In the immunotherapy-naïve cohort, 3/14 (21%) specimens had moderate/brisk CD3+, and 2/14 (14%) had moderate/brisk CD8+ nTIL. In the treated cohort, 16/27 (59%) specimens had moderate/brisk CD3+, and 15/27 (56%) had moderate/brisk CD8+ nTIL, higher than those of the naïve cohort (CD3, P = 0.046; CD8, P = 0.018). Tumor necrosis was significantly increased after anti-PD-1 therapy (P = 0.007). In the treated cohort, moderate/brisk CD3+ and CD8+ nTIL correlated with MPR (P = 0.042; P = 0.019, respectively). Treated patients with moderate/brisk CD3+ nTIL had higher 5-year RFS than those with absent/minimal nTIL (69% vs. 0%; P = 0.006). This persisted on multivariate analysis (HR, 0.16; 95% confidence interval, 0.03-0.84; P = 0.03), adjusted for pathologic response, which was borderline significant (HR, 0.26; 95% confidence interval, 0.07-1.01; P = 0.051).

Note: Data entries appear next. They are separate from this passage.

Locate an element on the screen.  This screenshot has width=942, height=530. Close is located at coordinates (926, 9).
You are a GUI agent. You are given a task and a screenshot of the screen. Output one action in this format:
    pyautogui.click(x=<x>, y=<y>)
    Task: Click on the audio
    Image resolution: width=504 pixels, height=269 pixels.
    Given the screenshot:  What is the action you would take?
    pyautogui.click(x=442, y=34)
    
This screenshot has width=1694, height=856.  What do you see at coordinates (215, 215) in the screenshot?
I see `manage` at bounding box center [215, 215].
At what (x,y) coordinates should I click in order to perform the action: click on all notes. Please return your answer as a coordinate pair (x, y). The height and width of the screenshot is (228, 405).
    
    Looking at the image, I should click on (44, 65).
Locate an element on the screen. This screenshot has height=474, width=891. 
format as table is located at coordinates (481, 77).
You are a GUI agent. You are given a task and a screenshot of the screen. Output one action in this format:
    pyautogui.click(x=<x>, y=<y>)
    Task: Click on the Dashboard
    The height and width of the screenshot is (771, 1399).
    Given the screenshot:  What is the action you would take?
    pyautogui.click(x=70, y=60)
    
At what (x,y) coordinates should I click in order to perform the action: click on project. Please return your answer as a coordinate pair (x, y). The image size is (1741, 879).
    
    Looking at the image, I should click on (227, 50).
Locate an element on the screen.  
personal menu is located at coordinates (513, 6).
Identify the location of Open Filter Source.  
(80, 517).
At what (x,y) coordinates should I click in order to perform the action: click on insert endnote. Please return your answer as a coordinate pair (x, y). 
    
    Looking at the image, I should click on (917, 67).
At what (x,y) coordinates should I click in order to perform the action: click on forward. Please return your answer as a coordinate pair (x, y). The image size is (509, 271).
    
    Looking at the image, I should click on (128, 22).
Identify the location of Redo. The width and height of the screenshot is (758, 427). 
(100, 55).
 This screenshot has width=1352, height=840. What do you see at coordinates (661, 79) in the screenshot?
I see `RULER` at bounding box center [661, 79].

CD3+ and CD8+ nTIL are associated with pathologic response and 5-year RFS in patients with melanoma after neoadjuvant anti-PD-1 therapy.
黑色素瘤的新辅助抗 PD-1 治疗可能会增加肿瘤浸润淋巴细胞(TIL),更多的 TIL 与更好的治疗反应相关。新辅助抗 PD-1 治疗后黑色素瘤的主要病理缓解(MPR)通常包括肿瘤坏死和纤维化。TIL 在坏死性肿瘤坏死(nTIL)中的作用尚未得到探索。
我们对 41 例具有地理性坏死的黑色素瘤进行了 CD3 和 CD8 的免疫组化染色。在这 41 例中,14 例为免疫治疗初治患者,27 例在两项临床试验中接受了一次新辅助抗 PD-1 治疗。CD3+和 CD8+ nTIL 分为无/少量或中/大量。治疗前后肿瘤床内坏死区域的百分比进行了量化。终点是 MPR 和 5 年无复发生存率(RFS)。
在免疫治疗初治组中,14 例中有 3 例(21%)标本的 CD3+为中/大量,14 例中有 2 例(14%)标本的 CD8+为中/大量。在治疗组中,27 例中有 16 例(59%)标本的 CD3+为中/大量,27 例中有 15 例(56%)标本的 CD8+为中/大量,高于初治组(CD3,P=0.046;CD8,P=0.018)。抗 PD-1 治疗后肿瘤坏死明显增加(P=0.007)。在治疗组中,中/大量 CD3+和 CD8+ nTIL 与 MPR 相关(P=0.042;P=0.019)。中/大量 CD3+ nTIL 的治疗患者 5 年 RFS 高于无/少量 nTIL 的患者(69% vs. 0%;P=0.006)。在多变量分析中,这种情况仍然存在(HR,0.16;95%置信区间,0.03-0.84;P=0.03),经病理反应调整后,这一结果接近显著(HR,0.26;95%置信区间,0.07-1.01;P=0.051)。
新辅助抗 PD-1 治疗后黑色素瘤患者的 CD3+和 CD8+ nTIL 与病理反应和 5 年 RFS 相关。